Continuing with Mutual Aid
Then, just a few months later, the pandemic completely turned our world upside down. Our voter registration and get out the vote work had to completely halt. So at RUP, we switched our focus to Mutual Aid. Helping our neighbors get essentials like food, supplies, and wood. With the support of entities like the Navajo-Hopi Covid-19 Relief Fund. In all, my family and I delivered food and wood to over 100 homes.
It’s been a tough year for us and our neighbors—folks are taking extra precautions to slow the spread. Because of that, we haven’t been able to interact face to face with residents as much as we’d like.
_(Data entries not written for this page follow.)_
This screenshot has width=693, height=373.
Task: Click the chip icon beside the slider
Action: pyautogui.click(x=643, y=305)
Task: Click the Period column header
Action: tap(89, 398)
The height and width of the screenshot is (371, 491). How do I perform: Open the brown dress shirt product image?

We knew we needed to build more trust within the community. So we thought we would give them confidence to trust us to continue our program.
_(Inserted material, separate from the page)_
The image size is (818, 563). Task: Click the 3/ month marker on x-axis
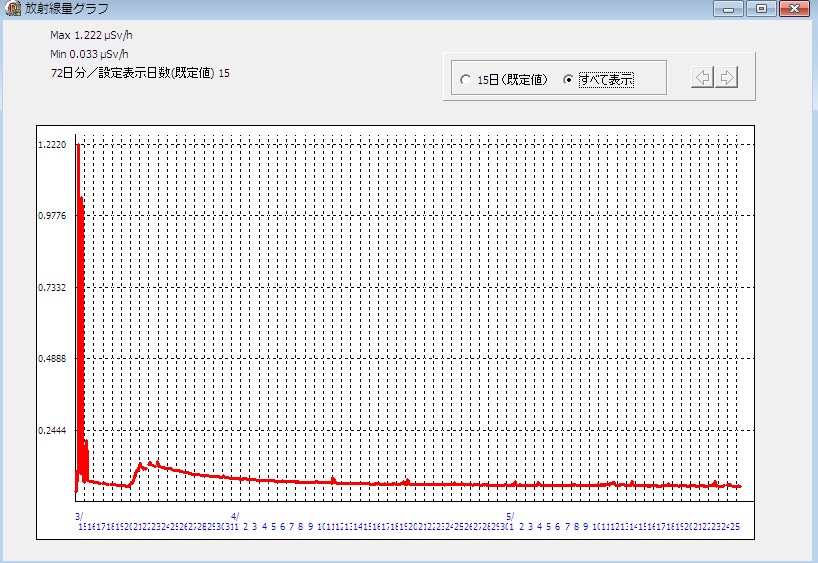(80, 515)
Building Trust with Plus Code
Our friend, Janet Ross from Monticello had allowed us to come to her property in Eastland, Utah (just east of Monticello Utah) to gather some wood for our project Janet’s home address (like many in rural Utah) is not easy to find on the map. We actually identified her home’s plus code to share with folks who came up to help us collect wood my co-worker Marcy and her husband Carwin Wauneka, my family Melvin and Jenelia Redhorse along with their grandson Westin Simpson, my daughter Nichele Yazzie and I gathered some wood, chopped, sawed and loaded up wood in three vehicles and one flat bed. The following week we spent two days hauling even more wood, cutting and delivering wood to nine homes. Paxton Sagg, Seth Yazzie and Jeffrey Redhorse helped with cutting, Toni Sagg and Nichele helped with loading up the cut wood into five vehicles. The following day we got help from my sister Shar Redhorse as we delivered wood to homes in the Montezuma Creek and Aneth area.
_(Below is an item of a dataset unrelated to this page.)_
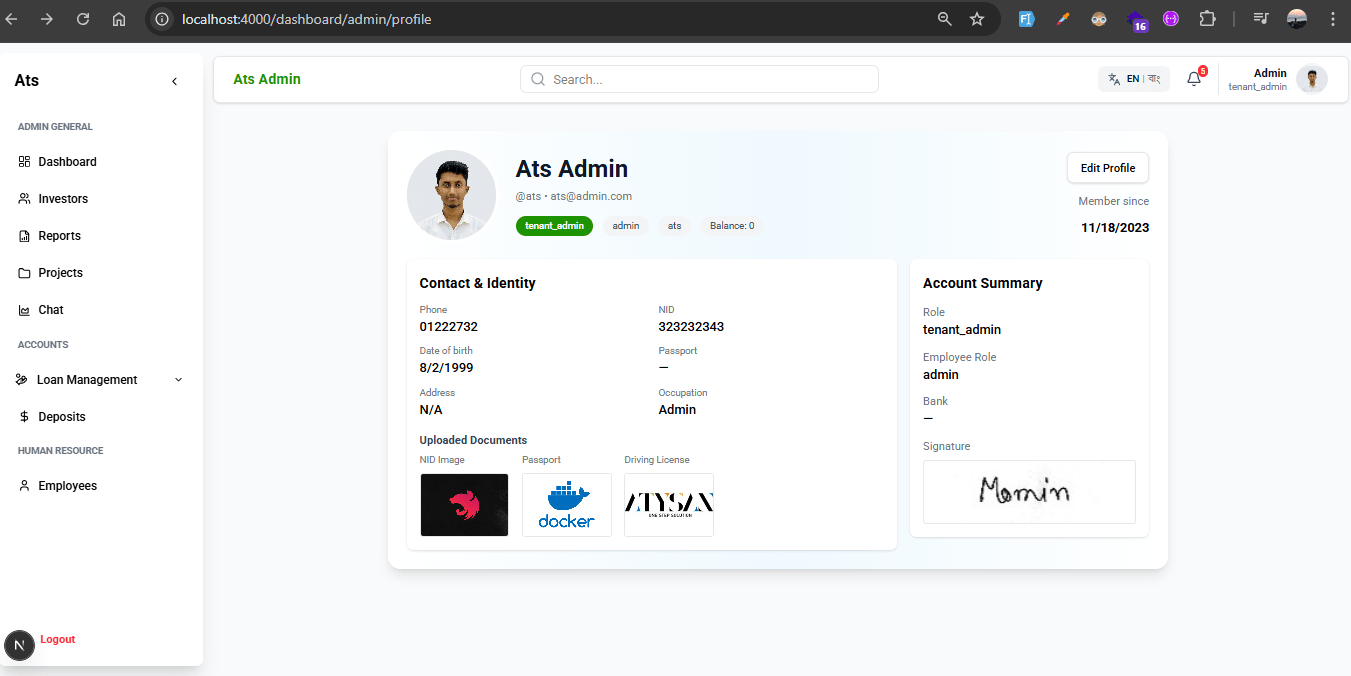Expand the Loan Management submenu
The image size is (1351, 676).
179,380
Being from the Utah side of the Navajo Nation, I know where a lot of people live already but, as we were consulting with home healthcare workers to identify homes with the greatest need for wood, there were some names I didn’t recognize. Thankfully, we were able to get the plus codes for the homes and use them to deliver the woods to the right spot. Just like back in the days of Bluff Mutual Aid, Plus codes can be really helpful when neighbors want to help neighbors.
I want to take a moment to give a heartfelt thank you to all those who pitched in, braved the cold, sharpened the saws, and got to work! We do appreciate everyone’s help in accomplishing this small gesture to those in need!